Today I am interviewing Dyane Forde, another friend from the Authonomy website where she recently reached the Editor’s Desk with The Purple Morrow, an outstanding fantasy that I was pleased to support for the last couple of years. Lela
Tell the readers something about yourself, Dyane.
I’m from Montreal, Quebec, Canada. Our country is officially bilingual (English and French) but Quebec is decidedly a French-speaking province. I can speak and write in both English and French—most of my professional work is done in French. I also know some Spanish and I’m learning Japanese on my own, which is a lot of fun. J
I am married and have two children who keep me busy and feeling young—when my knees and back don’t hurt, lol—and a dog named Sparky and a cat named Jack Jack. I picked the cat’s name after watching Cinderella. Those mice were too cute!
When did you start to write?
I started writing when I was in the first grade. We were instructed to write a story which I later brought home to show my mother. She looked at it, said it was good and then added, “You know, there are other words you can use to say ‘walk’.” I then discovered how much fun it was to look up new words to replace mundane ones, which led to realizing how powerful that could be—totally adding new life and, sometimes, new meaning to a sentence or idea.

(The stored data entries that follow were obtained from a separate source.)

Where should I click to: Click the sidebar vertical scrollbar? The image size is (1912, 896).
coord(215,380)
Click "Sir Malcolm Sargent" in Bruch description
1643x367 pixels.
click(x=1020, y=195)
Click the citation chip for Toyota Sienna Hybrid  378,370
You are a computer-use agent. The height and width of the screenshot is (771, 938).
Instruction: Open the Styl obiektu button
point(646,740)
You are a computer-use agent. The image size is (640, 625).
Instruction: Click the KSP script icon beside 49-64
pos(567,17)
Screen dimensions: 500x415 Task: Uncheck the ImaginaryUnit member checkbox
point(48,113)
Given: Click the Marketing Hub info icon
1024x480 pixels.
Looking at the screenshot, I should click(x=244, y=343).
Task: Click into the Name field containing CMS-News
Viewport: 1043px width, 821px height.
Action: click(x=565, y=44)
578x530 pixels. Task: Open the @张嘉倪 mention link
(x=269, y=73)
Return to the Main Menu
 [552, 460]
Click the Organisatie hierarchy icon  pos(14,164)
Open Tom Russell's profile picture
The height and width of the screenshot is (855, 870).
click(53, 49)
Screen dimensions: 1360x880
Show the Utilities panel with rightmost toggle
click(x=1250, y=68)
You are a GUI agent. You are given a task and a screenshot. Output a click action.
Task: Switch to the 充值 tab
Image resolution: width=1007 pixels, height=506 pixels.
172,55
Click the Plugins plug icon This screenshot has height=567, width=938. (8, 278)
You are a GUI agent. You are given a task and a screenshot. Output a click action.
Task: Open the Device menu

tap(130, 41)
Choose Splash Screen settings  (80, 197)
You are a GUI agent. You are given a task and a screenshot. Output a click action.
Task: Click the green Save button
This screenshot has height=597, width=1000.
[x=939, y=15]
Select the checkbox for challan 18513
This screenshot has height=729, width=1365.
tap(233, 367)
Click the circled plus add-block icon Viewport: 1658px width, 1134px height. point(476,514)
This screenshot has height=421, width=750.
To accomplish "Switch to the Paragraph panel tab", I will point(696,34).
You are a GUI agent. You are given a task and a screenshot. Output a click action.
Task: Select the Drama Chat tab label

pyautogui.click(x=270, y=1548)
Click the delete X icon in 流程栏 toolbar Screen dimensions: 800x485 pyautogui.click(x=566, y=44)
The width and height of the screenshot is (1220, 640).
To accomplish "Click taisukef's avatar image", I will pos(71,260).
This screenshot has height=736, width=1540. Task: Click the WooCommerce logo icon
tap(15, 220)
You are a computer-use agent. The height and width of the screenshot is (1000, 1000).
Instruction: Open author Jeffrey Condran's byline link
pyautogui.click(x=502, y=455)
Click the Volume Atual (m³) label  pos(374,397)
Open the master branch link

I was hooked.
I wrote stories throughout elementary school, poems during the high school to university years, and then stopped writing for a long time. I had a very difficult job and was married with kids, all of which left little time to do anything creative. About 4-5 years ago, things settled a little, and once I got back to writing, I decided to take hold of my lifelong dream to write a book. I haven’t looked back since.
The Purple Morrow series deals with loss and grief as well as love and healing set against a backdrop of human cruelty. What was the inspiration for the series?
I’ve always been interested in people’s inner workings and how we deal with the challenges we face. The idea for The Purple Morrow started a few years back when I wanted to explore themes related to loss, redemption, and moving forward. The story of a man unable to deal with the past while being thrown into a crisis demanding that he settle things to move on seemed a good place to start.
The Purple Morrow started very simply; I’d intended it to be a solo book. But as the story developed and the characters matured, I knew the full tale had to be explored. The world of Marathana blossomed, becoming multi-cultural, each people group following their own cultural or religious beliefs. Magic and spirituality are also firmly rooted in this world and play essential roles in determining which side–good or evil–will prevail. I had a full-fledged trilogy on my hands.
Are there any parallels between Jeru, Nyssa, Kellen and folks in your real life?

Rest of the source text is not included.